Fabrice Erre est un des auteurs de bandes dessinées qui me fait le plus rire. Qu’il conte le quotidien d’un enseignant dans « Une année au lycée », celui de Zorro dans « Z comme Diego », ou narre la conquête spatiale dans « Mars », il sollicite intensément mes zygomatiques. J’ai donc accueilli avec un grand enthousiasme l’apparition dans les rayons de librairie « Guide sublime » en mai dernier. Il s’agit d’un ouvrage dont le format s’apparente davantage à celui d’un roman que d’un album classique. Edité chez Dargaud, le bouquin se compose de cent soixante-huit pages. Dès les premières pages, on y apprend que les strips de ce livre ont initialement été publiés dans la revue numérique « Mauvais esprit ».

Le Guide sublime est un dictateur. C’est son quotidien politique que nous sommes amenés à découvrir. Chaque planche présente un moment de la vie de ce chef d’état despote. Chacune peut être lue de manière indépendante. Cette structure narrative permet une lecture intense et rythmée.  Il s’agit donc d’un opus qui peut se picorer. Il n’est pas nécessaire de le terminer d’une traite. Je pense qu’il est plus pertinent de s’y plonger par petite dose. Cela permettra de savourer chaque bouchée plutôt que de risquer l’indigestion.

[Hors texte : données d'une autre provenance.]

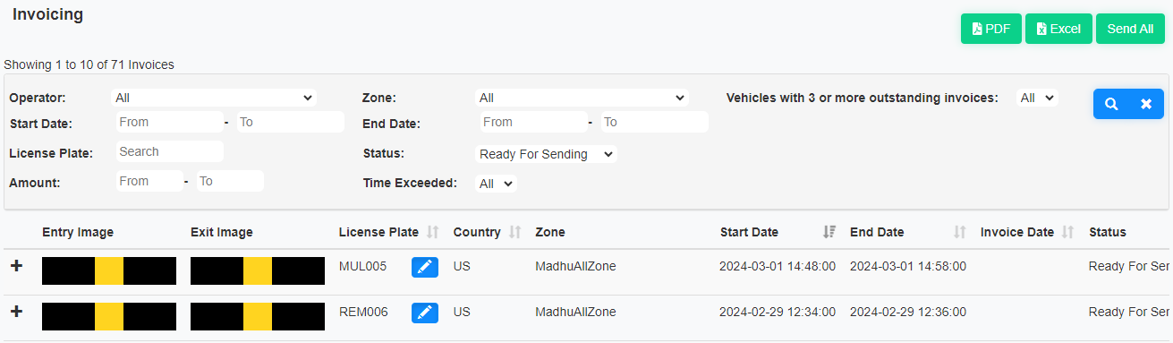The width and height of the screenshot is (1173, 343).
Task: Sort End Date column arrows
Action: [x=960, y=232]
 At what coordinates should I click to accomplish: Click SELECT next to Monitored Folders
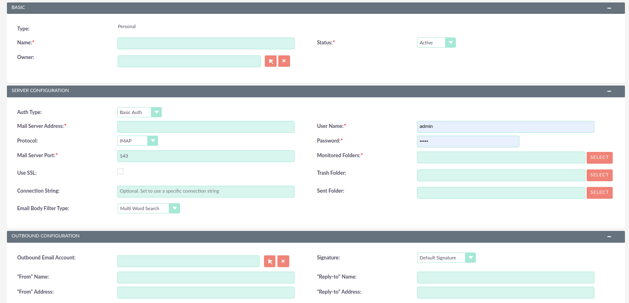(x=599, y=158)
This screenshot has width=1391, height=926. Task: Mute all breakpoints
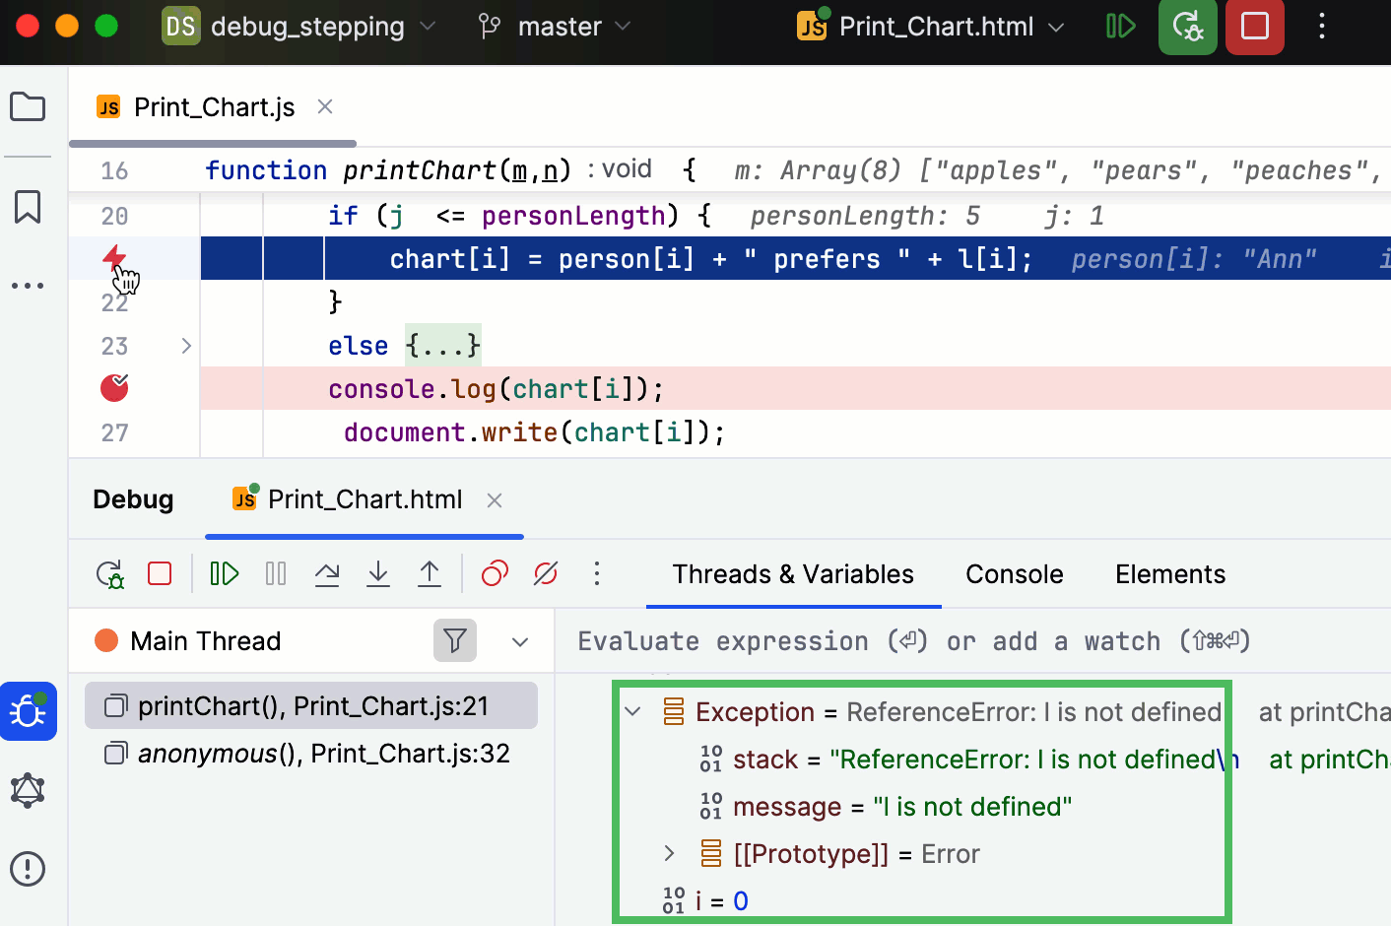[x=546, y=573]
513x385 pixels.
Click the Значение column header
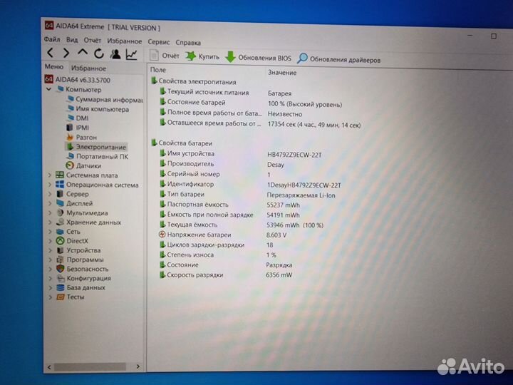click(282, 73)
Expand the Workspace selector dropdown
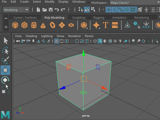This screenshot has width=160, height=120. (133, 2)
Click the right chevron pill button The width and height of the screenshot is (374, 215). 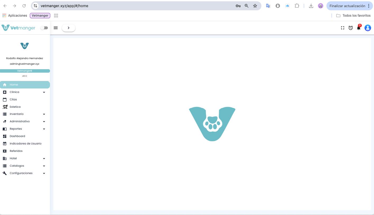click(x=68, y=28)

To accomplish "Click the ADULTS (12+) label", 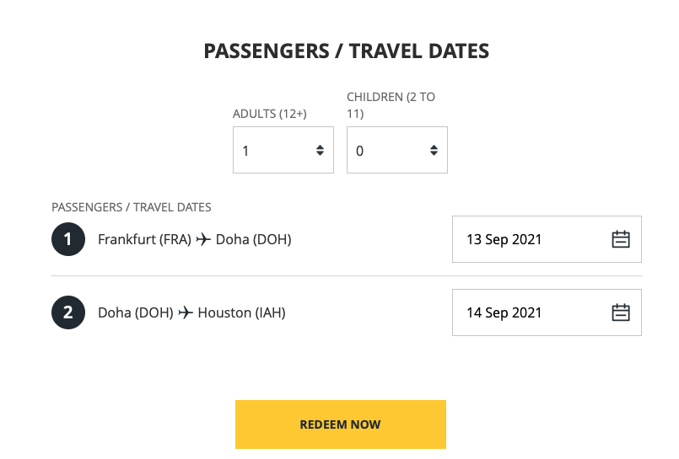I will click(270, 114).
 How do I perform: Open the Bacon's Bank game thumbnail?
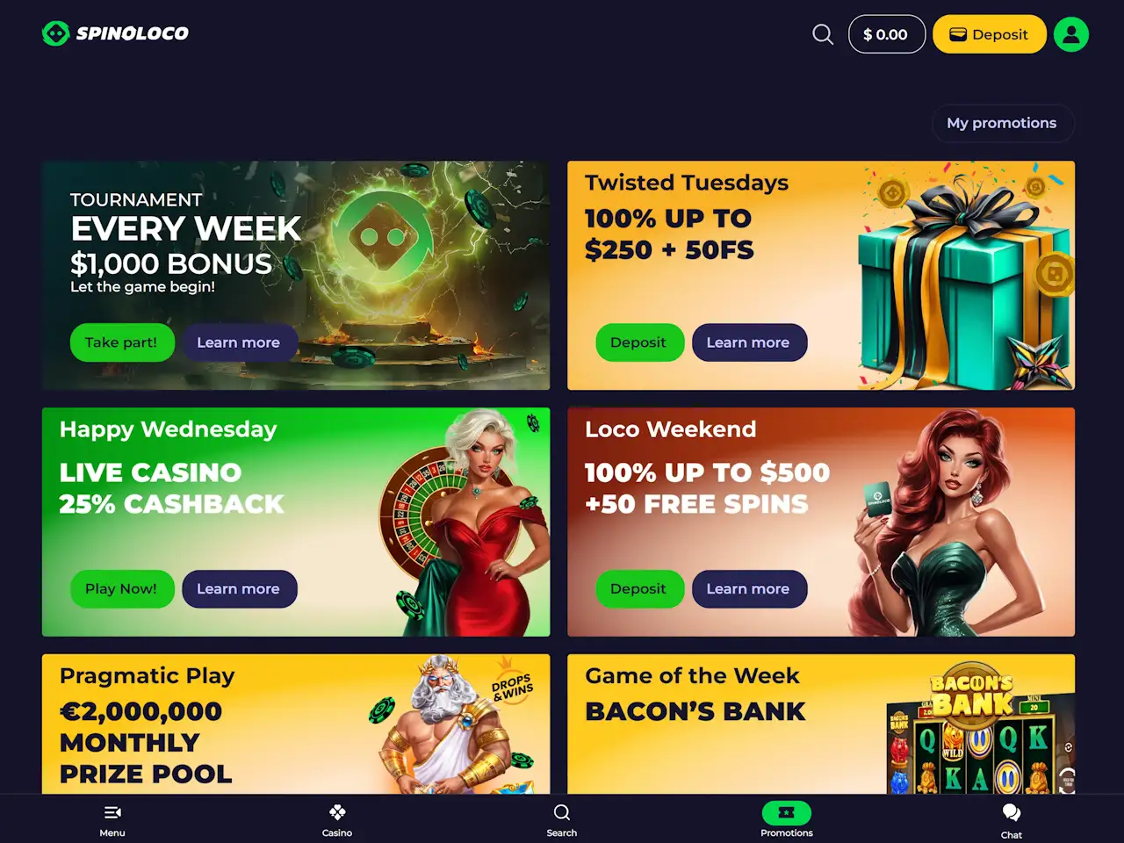click(x=980, y=729)
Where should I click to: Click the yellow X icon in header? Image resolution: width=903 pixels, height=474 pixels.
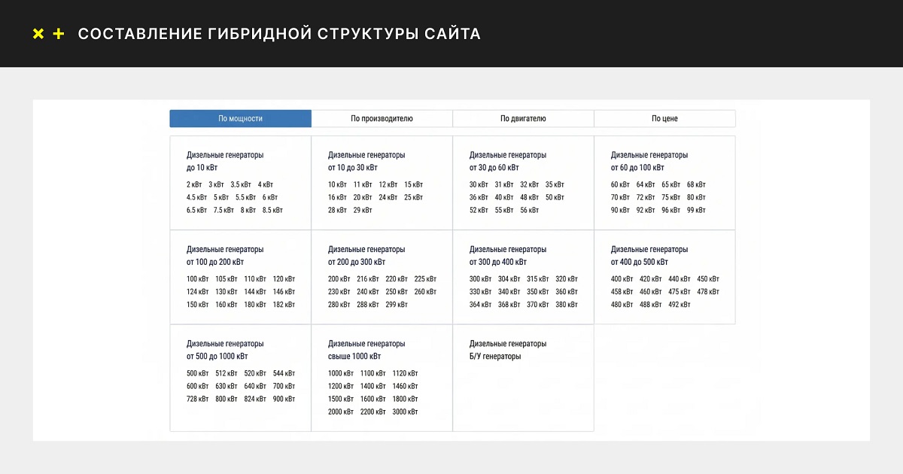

Le quotidien d’un dictateur.

GuideSublime1En effet, le caractère très excessif du personnage principal fait que j’ai eu le sentiment constant d’être immergé au beau milieu d’une crise d’hystérie. Le Guide hurle en permanence des décisions aussi incohérentes que dénuées de sens. Ne le voir jamais s’arrêter ou s’apaiser fait que cette lecture fatigue par moment. Cette frénésie transpire des pages. Par contre, le lire par petite touche permet de profiter davantage de l’humour caractéristique généré par la plume de Fabrice Erre.

Le casting de l’entourage du guide sublime nous est quasiment intégralement présenté sur la couverture. On y découvre ses ministres, sa garde rapprochée et une curieuse infirmière aux formes chaloupées. Il ne manque qu’un collègue dictateur, l’empereur Bogolo, qui jouera un rôle central dans la démarche de propagande de son acolyte. L’auteur ne s’embarrasse pas de personnages secondaires sans contact direct avec le chef. Fabrice Erre nous fait entrer dans les arcanes du pouvoir géré par ce fada mégalomane.

La thématique est un terreau attrayant pour faire pousser une œuvre drôle et délurée. Les premières pages démarrent sur les chapeaux de roue. Les caractéristiques de ce cher Guide sont sans équivoque : il est complètement fou ! Il fait honneur à toutes les caricatures du genre. La première planche nous le fait découvrir complètement hystérique en train de hurler que sa première décision sera de rendre obligatoire le port de la moustache. Le trait de Fabrice Erre traduit complètement le côté possédé du souverain. La mise en bouche est sans équivoque : le programme est annoncé.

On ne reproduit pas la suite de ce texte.